Wednesday, May 23, 2007
Ed Wade & Co. probably over-paid for Lieber, but I think they might be getting a decent-to-very good pitcher… This guy doesn't give free passes batters, which is a quality I like seeing in a Phillies pitcher.
As a Yankee in 2004, Lieber allowed 0.91 walks per nine innings pitched (BB/9). He actually allowed fewer walks (18) than Home Runs (20) as a Yankee and went 14-8 with a 4.33 ERA for the Bronx Bombers. What really grabbed my attention was the fact that Lieber’s Fielding Independent Pitching (FIP) ERA was just 3.77. The lousy Yankees defense – .677 DER – turned in behind Lieber cost him some runs. Generally, Lieber was a pitcher who didn’t give up walks or home runs, and while he may not have gotten many strikeouts, he kept the ball on the ground and gave the fielders a chance to make some outs.
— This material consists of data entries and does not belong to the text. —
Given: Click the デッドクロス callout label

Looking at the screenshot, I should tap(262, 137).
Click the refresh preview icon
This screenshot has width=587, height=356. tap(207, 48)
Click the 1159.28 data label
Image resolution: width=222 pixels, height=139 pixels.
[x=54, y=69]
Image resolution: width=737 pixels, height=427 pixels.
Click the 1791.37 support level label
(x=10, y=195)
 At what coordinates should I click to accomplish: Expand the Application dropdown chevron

Lieber’s 1.43 ground-ball / fly-ball ratio was one of the best in the majors. I looked at the Phillies need for a ground-ball pitcher, their terrific defensive alignment, and thought that Lieber would be a good fit.
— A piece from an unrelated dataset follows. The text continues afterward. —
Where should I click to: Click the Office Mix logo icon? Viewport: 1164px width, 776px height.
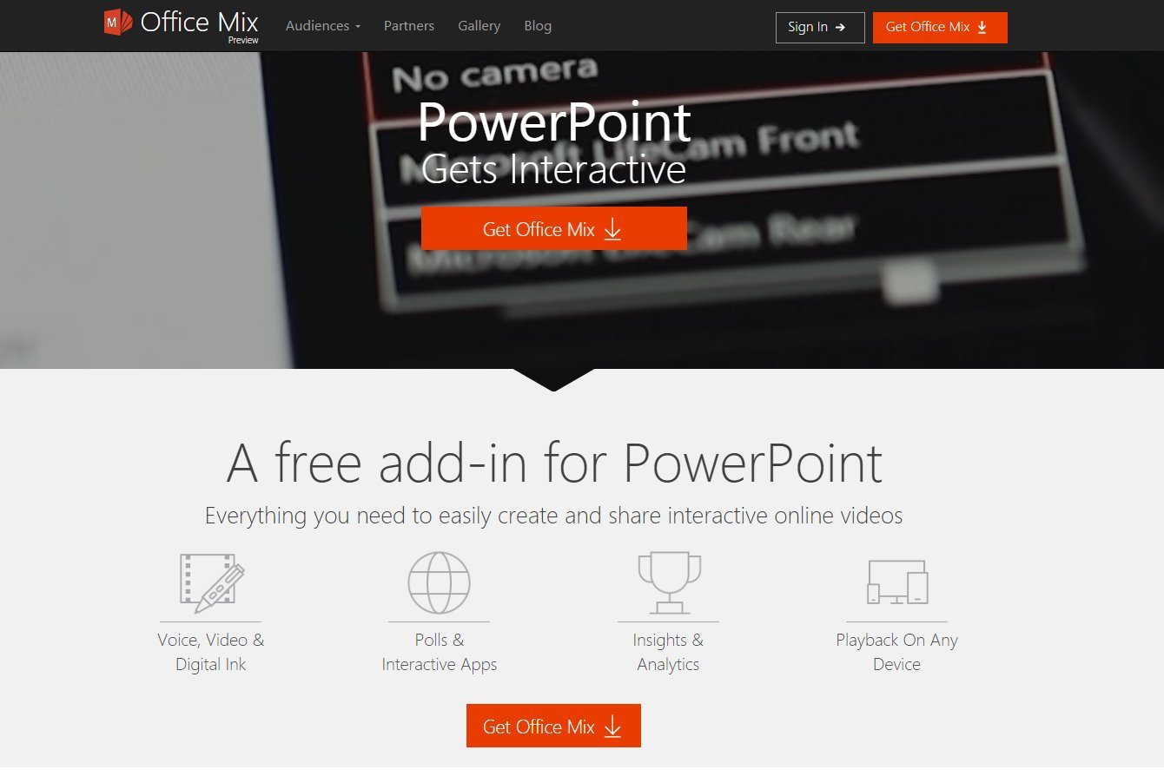click(118, 23)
Confused about what I’m talking about? Here are the stats I refer to defined:
WHIP – Walks plus hits by innings pitched: (BB + H) / IP = WHIP
ERA – Earned Run Average: (Earned Runs * 9) / IP = ERA
FIP – Fielding Independent Pitching: (13*HR+3*BB-2*K / IP) + League Factor Evaluates a pitching by how he would have done with an average defense behind him by keeping track of things that a pitcher can control (walks, strikeouts, home runs allowed) as opposed to things he cannot (hits allowed, runs allowed).
DER – Defense Efficiency Ratio: (Batters Faced – (Hits + Walks + Hit By Pitch + Strikeouts)) / (Batters Faced – (Home Runs, Walks + Hit By Pitch + Strikeouts)) How often fielders convert balls put into play into outs.
G/F – Groundball-to-Flyball ratio.
HR/9 – Home Runs allowed per nine innings: (HR * 9) / IP
K/9 – Strikeouts per nine innings: (K * 9) / IP
BB/9 – Walks per nine innings: (BB * 9) / IP
Lieber’s first year as a Phillie was interesting … after a rough start prior to the All-Star Break (8-8, 5.09), Lieber settled down and seemed to adjust to being the Philles workhorse quite well, going 9-5 with a 3.28 ERA down the stretch. Lieber had surrendered 23 home runs, 26 walks and got 69 strikeouts in 111 innings of work. In the second half, Lieber gave up just 10 home runs, 15 walks and got 80 strikeouts in virtually the same number of innings. Hope were high that Lieber’s 2006 campaign would be just as good. It was not to be … After a terrible 4-8 start, Lieber missed the entire month of June and finished the season 9-11 with a 4.93 ERA. With the decline in the Phillies defense (in Lieber’s case the DER behind him went from .722 to .697), Lieber's method of getting hitters to ground into double plays and routine 6-3 groundouts proved fatal to his success on the mound.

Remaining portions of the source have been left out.